Book of the New Sun is, for my money, the only work of high fantasy which can be justly called literature. It functions, first of all, as an enjoyable if peculiar genre exercise; there are sword fights (lots of them! Good ones!) horrifying monsters, strange sorceries, etc. One can (and I imagine many have) give it a surface read and come away confused but generally having enjoyed the experience. But of course it is vastly more than that, a mad bildungsroman, a crookedly complex work of moral theology.

There is genuinely so much genius in this book that even a much larger review could not take adequate note of them; Wolfe gives himself joyful freedom to wander into strange corners of his imagination, and no one reading this book will soon forget his re-telling of the Minotaur's Labryinth or the Kipling's Jungle Books. Admittedly, these side adventures can feel somewhat jarring, coming from nowhere and disappearing as quickly. The narrative structure is peculiar to say the least, but the flip of that is you genuinely never know what's going to happen in the next chapter.
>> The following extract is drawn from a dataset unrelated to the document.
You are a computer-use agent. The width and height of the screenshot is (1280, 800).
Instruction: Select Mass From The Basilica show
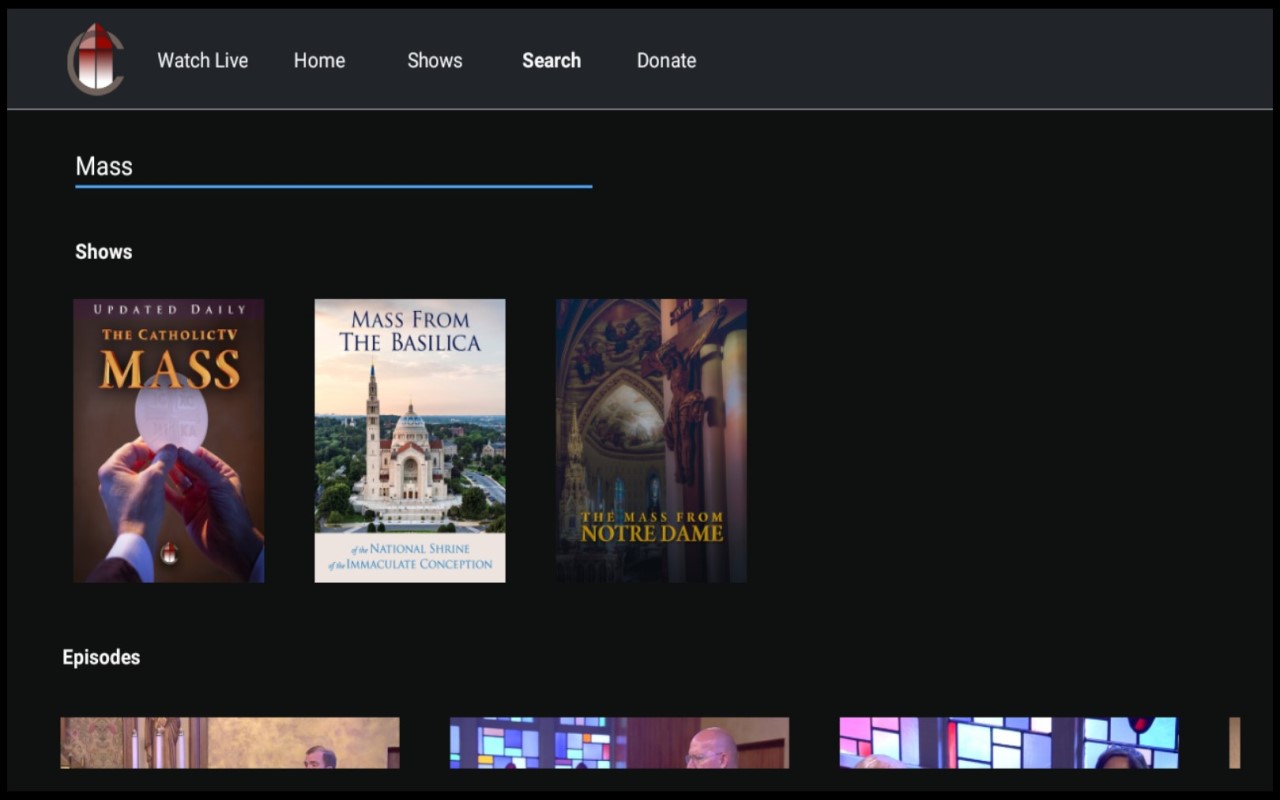(x=410, y=440)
I could go on; the prose is masterful, with Wolfe's famously odd use of archaic language functioning to further unsettle the reader's directions. It's sexy and confusing and horrifying; it has my favorite magic sword in all of literature. But I frankly don't have the energy right now to give a proper review right now, so I'll end with just telling you to take a few weeks out of your life and work through it.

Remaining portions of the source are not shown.